Billet de Morgane Patin, journaliste aux « Trois Coups », suite aux attentats en France

Tuer la Barbarie

Par Morgane Patin
Les Trois Coups

« La pendule, sonnant minuit, / Ironiquement nous engage / À nous rappeler quel usage / Nous fîmes du jour qui s’enfuit : / – Aujourd’hui, date fatidique, / Vendredi, treize, nous avons, /Malgré tout ce que nous savons, / Mené le train d’un hérétique. » Baudelaire, « l’Examen de minuit ».

Il fallait le faire. Samedi 14 novembre 2015. Pénétrer dans une salle de spectacle. Aller écouter un concert. Oui, nous ne voulions pas chanter, rire. Bien sûr que nous pleurions. Mais cela était nécessaire. Il était impératif de dire « non ».

Vendredi 13 était dans tous les regards. Et entrer dans cette salle rongeait de douleur. Car c’était reconnaître que vouloir vivre faisait de chacun de nous une cible. Cela aurait pu être toi, cela aurait pu être moi. Cela aurait pu être vous que j’aime qui vous seriez trouvés là-bas. Et la peur m’a étreinte tant que je n’ai pas su que je pourrais tous, encore, vous serrer dans mes bras. C’était eux que je ne connaissais pas. Mais la tristesse n’en est pas moins logée au creux de mon ventre. Car ce que l’on a assassiné, c’est un peu toi, un peu vous, un peu moi, et tous ces lendemains que tout à coup nous ne concevons pas. Et voilà que je pleure, car je ne sais plus maintenant ce en quoi je crois.

C’est pour tout cela qu’il fallait entrer dans cette salle, écouter la musique même si le cœur n’y était pas, se gorger de poésie. Car en ce jour elle est le seul rempart que nous pouvons élever contre la barbarie. Et puis il fallait conjurer le mauvais sort, exorciser nos angoisses noueuses, communier loin des dieux. Évidemment, le verre que nous avons partagé avait le goût de la mort, la main que nous avons serrée était lourde d’hésitation, le sourire que nous avons arboré était amer. Nous aurons encore peur, cela ne fait pas le moindre doute. Nous aurons encore mal, cela nous le savons.
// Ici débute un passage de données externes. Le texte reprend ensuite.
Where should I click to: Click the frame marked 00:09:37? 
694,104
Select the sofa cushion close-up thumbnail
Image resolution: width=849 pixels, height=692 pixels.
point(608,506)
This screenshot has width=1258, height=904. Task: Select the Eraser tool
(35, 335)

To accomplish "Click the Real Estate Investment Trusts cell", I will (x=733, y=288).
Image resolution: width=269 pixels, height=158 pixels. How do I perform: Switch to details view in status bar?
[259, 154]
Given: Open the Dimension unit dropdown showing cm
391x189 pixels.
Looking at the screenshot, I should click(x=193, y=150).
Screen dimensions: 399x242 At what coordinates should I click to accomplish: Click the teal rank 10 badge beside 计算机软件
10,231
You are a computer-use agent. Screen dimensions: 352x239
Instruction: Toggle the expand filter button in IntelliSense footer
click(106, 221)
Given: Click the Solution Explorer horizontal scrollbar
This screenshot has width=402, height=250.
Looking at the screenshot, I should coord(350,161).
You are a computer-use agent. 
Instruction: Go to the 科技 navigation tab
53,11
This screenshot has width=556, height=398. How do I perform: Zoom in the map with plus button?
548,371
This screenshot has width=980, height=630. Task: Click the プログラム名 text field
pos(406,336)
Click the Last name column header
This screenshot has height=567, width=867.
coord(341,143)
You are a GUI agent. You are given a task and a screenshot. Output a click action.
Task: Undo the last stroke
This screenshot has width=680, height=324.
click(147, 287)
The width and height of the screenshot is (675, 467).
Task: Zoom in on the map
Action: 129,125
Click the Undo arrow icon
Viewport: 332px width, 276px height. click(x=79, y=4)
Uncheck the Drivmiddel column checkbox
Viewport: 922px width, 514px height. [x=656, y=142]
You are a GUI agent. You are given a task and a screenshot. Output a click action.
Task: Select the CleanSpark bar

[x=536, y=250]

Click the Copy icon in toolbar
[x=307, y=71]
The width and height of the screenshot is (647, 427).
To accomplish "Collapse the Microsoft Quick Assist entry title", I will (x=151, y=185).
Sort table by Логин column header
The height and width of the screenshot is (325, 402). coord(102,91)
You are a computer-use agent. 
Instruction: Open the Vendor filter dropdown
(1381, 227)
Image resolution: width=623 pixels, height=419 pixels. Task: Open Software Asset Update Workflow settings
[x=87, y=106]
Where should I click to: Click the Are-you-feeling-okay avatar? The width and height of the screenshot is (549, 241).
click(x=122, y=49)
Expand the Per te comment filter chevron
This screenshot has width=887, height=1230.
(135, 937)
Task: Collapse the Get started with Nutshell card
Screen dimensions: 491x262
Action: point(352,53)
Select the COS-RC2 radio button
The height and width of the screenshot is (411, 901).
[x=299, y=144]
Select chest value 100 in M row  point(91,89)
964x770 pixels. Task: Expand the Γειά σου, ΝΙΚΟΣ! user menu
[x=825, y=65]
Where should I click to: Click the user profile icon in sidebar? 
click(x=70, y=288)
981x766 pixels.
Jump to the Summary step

Mais puisque résister est l’unique voie que nous pouvons suivre, suivons-la. Acceptons-la. Notre résistance tient en ce qui fait notre force, cette force que l’on a voulu assassiner lâchement. Celle de boire un verre, d’aller écouter le groupe qui nous est cher, de sortir, de partager avec insouciance ces moments qui donnent de la saveur à la vie.

Nous continuerons. Pour ceux qui sont tombés parce qu’ils vivaient une vie que nombre de nos frères nous envient. Nous nous relèverons. Et même les larmes aux yeux, nous vivrons cette vie qui a conduit des innocents à une mort barbare. Nous sortirons, nous viderons des verres, nous irons au spectacle, et nous continuerons de croire, toujours, à l’amour. Nous relèverons le défi que nous laissent aujourd’hui nos amis qui sont partis. Nous relèverons le défi de la vie.

Et pour ne pas les oublier, pour porter haut leurs couleurs, nous nous souviendrons que nous devons aimer encore.